Tellement un grand coup de cœur! Avec ce roman, l’auteure signe une entrée remarquée dans la littérature jeune adulte, grâce à une écriture sensible et vibrante qui aborde des thèmes profondément humains. À 19 ans, Ella devient mère et doit apprendre à naviguer dans cette nouvelle réalité seule, après la disparition soudaine de son copain. Contre toute attente, elle trouve refuge auprès de sa belle-famille, qui lui offre un soutien précieux et un espace sécurisant pour se reconstruire. Le récit explore avec justesse la famille choisie, la résilience, l’épanouissement personnel et les défis de la parentalité précoce.
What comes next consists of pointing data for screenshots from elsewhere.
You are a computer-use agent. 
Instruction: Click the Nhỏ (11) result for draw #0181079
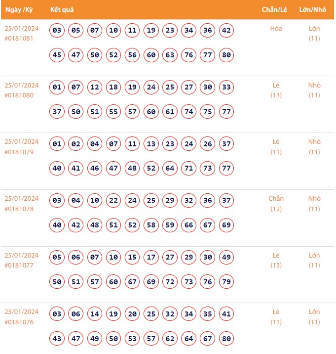(314, 147)
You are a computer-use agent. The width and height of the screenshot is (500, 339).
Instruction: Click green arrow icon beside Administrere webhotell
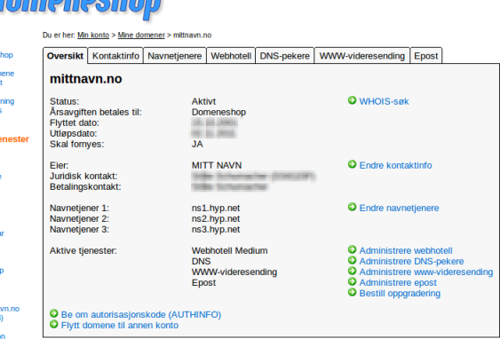tap(352, 249)
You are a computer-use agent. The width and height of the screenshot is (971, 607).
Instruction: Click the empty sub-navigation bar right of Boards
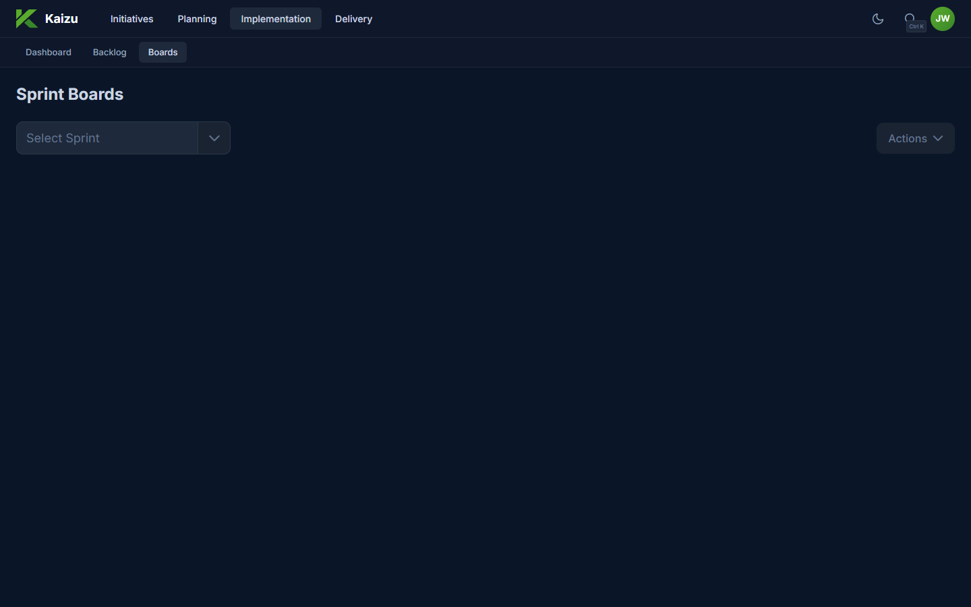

Un roman touchant, délicat et sincère, porté par une plume lumineuse, qui mérite assurément d’être découverte.

La poétesse

Comment peut-on mener sa vie quand son époque en est une de décadence? C’est à cette question qu’essaie de répondre l’écrivaine Ying Chen en menant une conversation transcendant les époques avec la célèbre poétesse chinoise Li Qing Zhao. Cette dernière vécut sous la dynastie des Song à une époque chaotique où les menaces extérieures rivalisaient avec celles intérieures. Profondément atteinte par les intrigues de cour qui limitèrent l’ascension de sa famille et de son mari, elle s’est retirée dans une maison de campagne où elle fit de studieuses recherches. En plus de ses activités littéraires, elle se donna comme mission d’analyser et d’archiver le plus d’artefacts chinois possible afin de pouvoir conserver la culture des dynasties précédentes. Plus la situation empira et plus la poétesse voulut, par devoir, augmenter la richesse de sa collection, quitte à négliger cette poésie chantée qui fit tant vibrer l’autrice de ce livre. Ying Chen semble en effet fantasmer la riche esthétique de la poétesse tout en admettant qu’à son époque, « avant de succomber collectivement, on vivait déjà à genoux depuis longtemps ».